Une série de réformes ont aggravé ces dernières années la compétition scolaire et la sélection dans l’enseignement supérieur. Les étudiants sont sélectionnés à différentes étapes de leur parcours, et depuis 2018 y compris pour accéder à l’université, avec Parcoursup.
C’est le choix qu’a fait le gouvernement, au lieu de créer les places nécessaires pour accueillir tous ceux qui souhaitent poursuivre leurs études, en construisant des universités, en recrutant du personnel. On sait que cette sélection favorise avant tout les mieux dotés socialement, les “premiers de cordée” chers à Emmanuel Macron. Ces réformes n’ont pas d’effet direct sur les conditions matérielles de vie des étudiants, en revanche elles aggravent le stress lié aux études, donc l’angoisse qui peut naître quand on le conjugue avec des difficultés financières, quand on voit qu’on va se retrouver “hors-jeu” de la compétition universitaire parce qu’on doit travailler à côté, boucler ses fins de mois.

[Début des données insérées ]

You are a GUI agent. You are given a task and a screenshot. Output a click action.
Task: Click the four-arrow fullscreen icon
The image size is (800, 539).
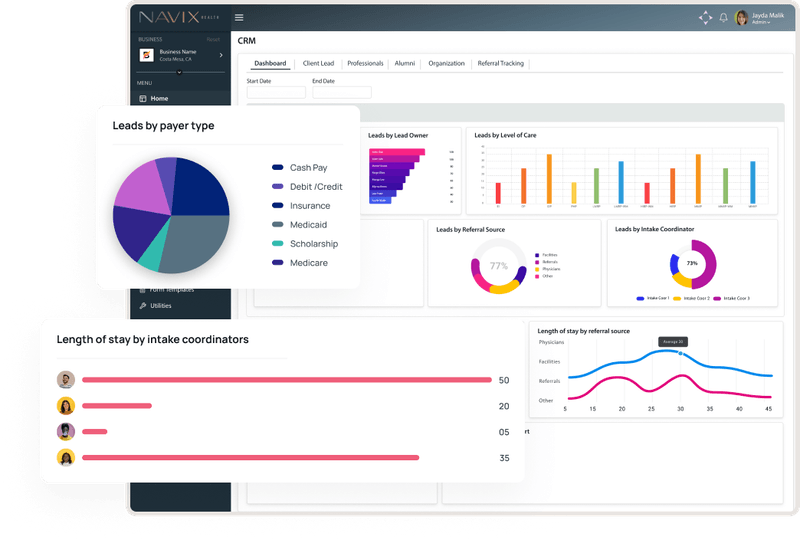coord(705,18)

“Beaucoup d’étudiants ne connaissent pas les aides, notamment d’urgence, auxquelles ils ont droit.”
La précarité est-elle un sujet tabou pour les étudiants qui se retrouvent eux-mêmes dans des situations ingérables financièrement ?
L’image d’Épinal de la “bohème étudiante” laisse penser que la pauvreté de ces jeunes serait un passage obligé, qu’on se remémore avec légèreté une fois installé dans la vie professionnelle. Cela masque les inégalités de classes sociales qui traversent la population étudiante et conditionnent ses chances dans l’enseignement supérieur, donc ensuite sur le marché du travail. Cela délégitime aussi les aspirations à vivre dignement pendant ses études.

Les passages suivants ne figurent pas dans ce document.